A self-weight installation phase was modelled by penetrating the caisson to a prescribed load before (typically) commencing a suction assisted installation phase. The suction installation was achieved by continuing to hold the prescribed self-weight load while extracting fluid from the interior of the caisson at a constant flow rate using an actuated syringe pump. Two caisson tests in the water-saturated sand sample did not include a suction installation phase and were instead jacked to prescribed embedment depths before reducing the vertical load to the caisson self-weight. This jacking was followed by the application of suction pressure whilst ensuring that there was no further caisson embedment.
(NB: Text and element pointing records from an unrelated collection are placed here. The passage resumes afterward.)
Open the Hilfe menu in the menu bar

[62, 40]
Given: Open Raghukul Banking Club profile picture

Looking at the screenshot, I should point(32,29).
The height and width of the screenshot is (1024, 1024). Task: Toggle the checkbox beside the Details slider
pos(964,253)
Four caisson tests in the viscous fluid-saturated sand sample involved both self-weight and suction-assisted installation stages.
The tests involved both ‘grouted’ and ‘ungrouted’ installations, with the latter included to investigate the scenario in which there would be no grouting between the underside of the caisson lid and the soil surface (as was the case for the meteorological mast caisson). The ‘ungrouted’ installations were conducted on tests using the 7 m diameter caisson, whereas the ‘grouted’ installations were conducted on tests using the 17 m diameter caisson. For the ‘ungrouted’ installations, caisson penetrations were 11.9 m for the caisson with the 12.5 m skirt length and 15.4 m for the caisson with the 16.4 m long skirt, which corresponds with fluid-filled gaps of 0.6 m and 1.0 m respectively. For the ‘grouted’ installations the embedment depth was between 14.6 m and 15.0 m, with the grout infill modelled by including a 1.0 m thick acrylic disc at the caisson lid invert such that the maximum achievable skirt embedment was 15.4 m.
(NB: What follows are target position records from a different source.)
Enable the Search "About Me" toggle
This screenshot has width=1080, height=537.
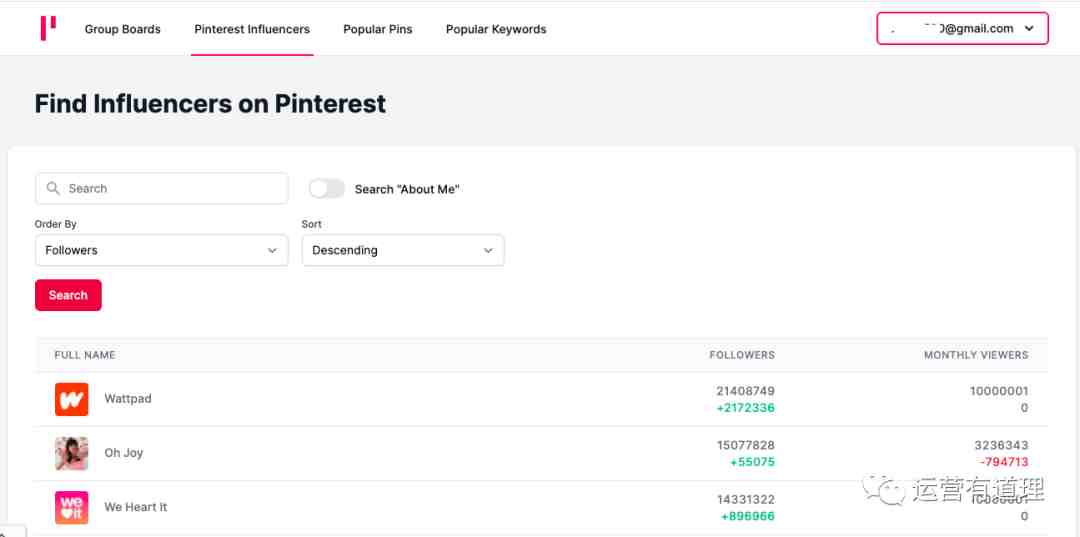(326, 189)
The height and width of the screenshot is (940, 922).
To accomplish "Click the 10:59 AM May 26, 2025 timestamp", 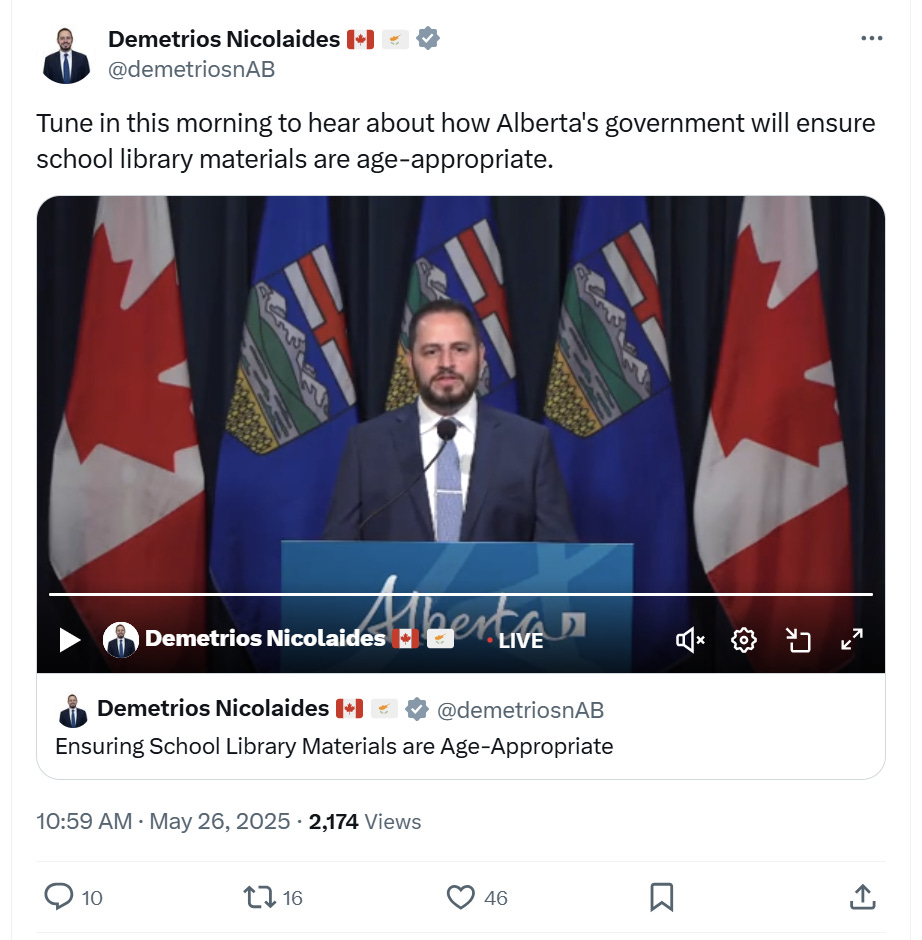I will click(162, 821).
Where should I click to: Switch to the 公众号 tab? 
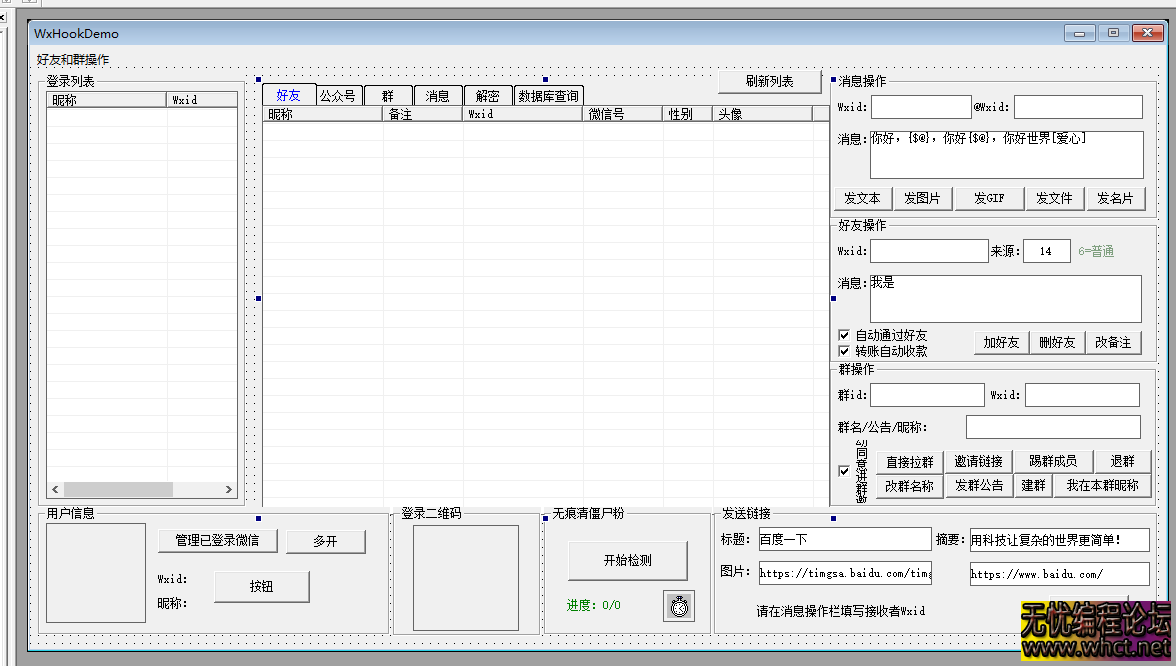pos(338,95)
After installation the caissons were (typically) subjected to either monotonic or cyclic loading sequences. The monotonic loading sequences resulted in no more than 65 mm additional (permanent) vertical settlement of the caisson at prototype scale while the cyclic loading sequences resulted in no more than 8 mm additional (permanent) settlement.
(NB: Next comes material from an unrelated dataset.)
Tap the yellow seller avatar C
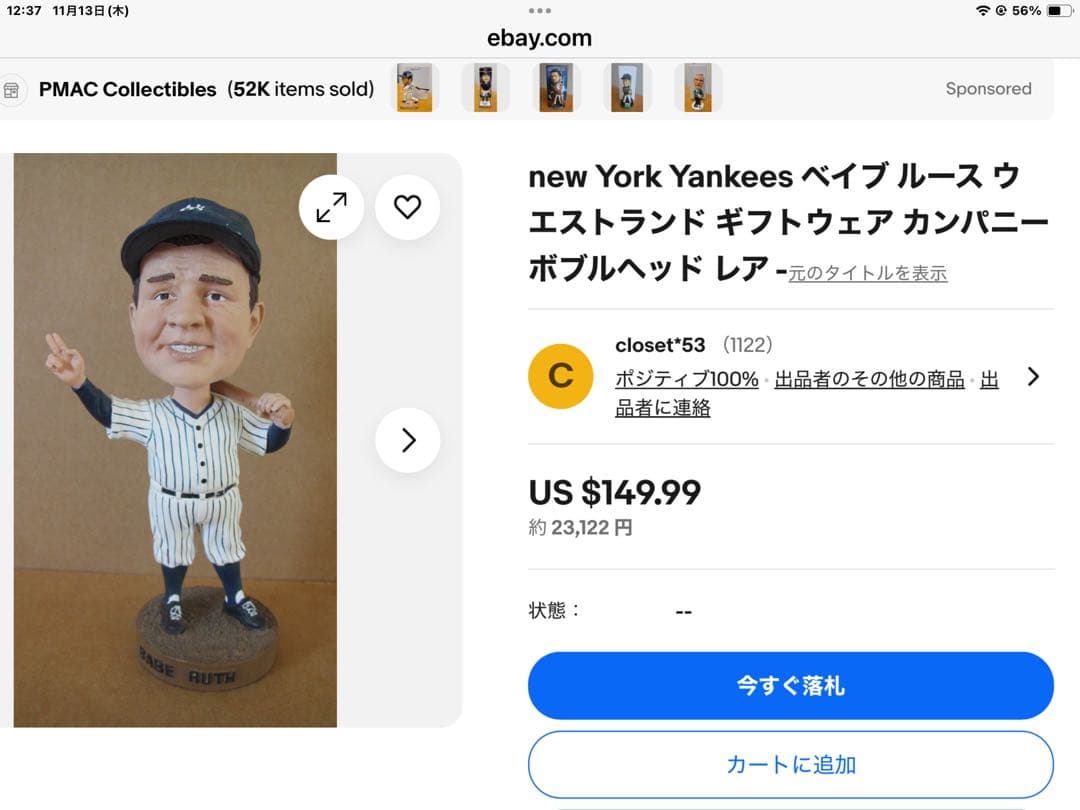The height and width of the screenshot is (810, 1080). (x=561, y=376)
The ‘post-testing’ vented drained tensile capacity of the 7 m diameter caisson was approximately 130 kPa for the caisson with the 12.5 m skirt length and 220 kPa for the caisson with the 16.4 m skirt length. Despite the different installation approaches adopted (suction-assisted vs jacked) in the two tests with the 12.5 m skirts, the resulting tensile capacities were almost identical.
The ‘post-testing’ vented drained tensile capacity of the 17 m diameter caisson was 86 kPa and 91 kPa in two separate tests involving different loading sequences, with one of these tests including application of a high compressive stress after the loading sequence and immediately before extraction. The sealed undrained capacity of the same caisson was 463 and 483 kPa in two separate tests – i.e., greater than five times that of the vented capacity – despite the application of a high compressive stress immediately before extraction in one of these tests.
Three model caissons were considered in the centrifuge testing campaign – with a total of six caisson tests completed. Two of the models were 1:100 reduced scale replicas of field scale suction caissons with outer diameters of 7 m, skirt lengths of either 12.5 or 16.4 m, and skirt thicknesses of 50 mm. The third model was a 1:200 reduced scale replica of a suction caisson with an outer diameter of 17 m, a skirt length of 16.4 m, and skirt thicknesses of 90 mm. The model caissons were instrumented with various pressure sensors to allow for measurement of differential pressure across the bucket lid. The soil model considered in the centrifuge tests comprised a 10.7 m thick kaolin clay layer overlying a sand. In one soil model the sand layer was saturated with water while in the other the sand was saturated with a viscous pore fluid to help achieve an undrained response during cyclic loading.
A self-weight installation phase was modelled by penetrating the caisson to a prescribed load before (typically) commencing a suction assisted installation phase. The suction installation was achieved by continuing to hold the prescribed self-weight load while extracting fluid from the interior of the caisson at a constant flow rate using an actuated syringe pump. Two caisson tests in the water-saturated sand sample did not include a suction installation phase and were instead jacked to prescribed embedment depths before reducing the vertical load to the caisson self-weight. This jacking was followed by the application of suction pressure whilst ensuring that there was no further caisson embedment. Four caisson tests in the viscous fluid-saturated sand sample involved both self-weight and suction-assisted installation stages.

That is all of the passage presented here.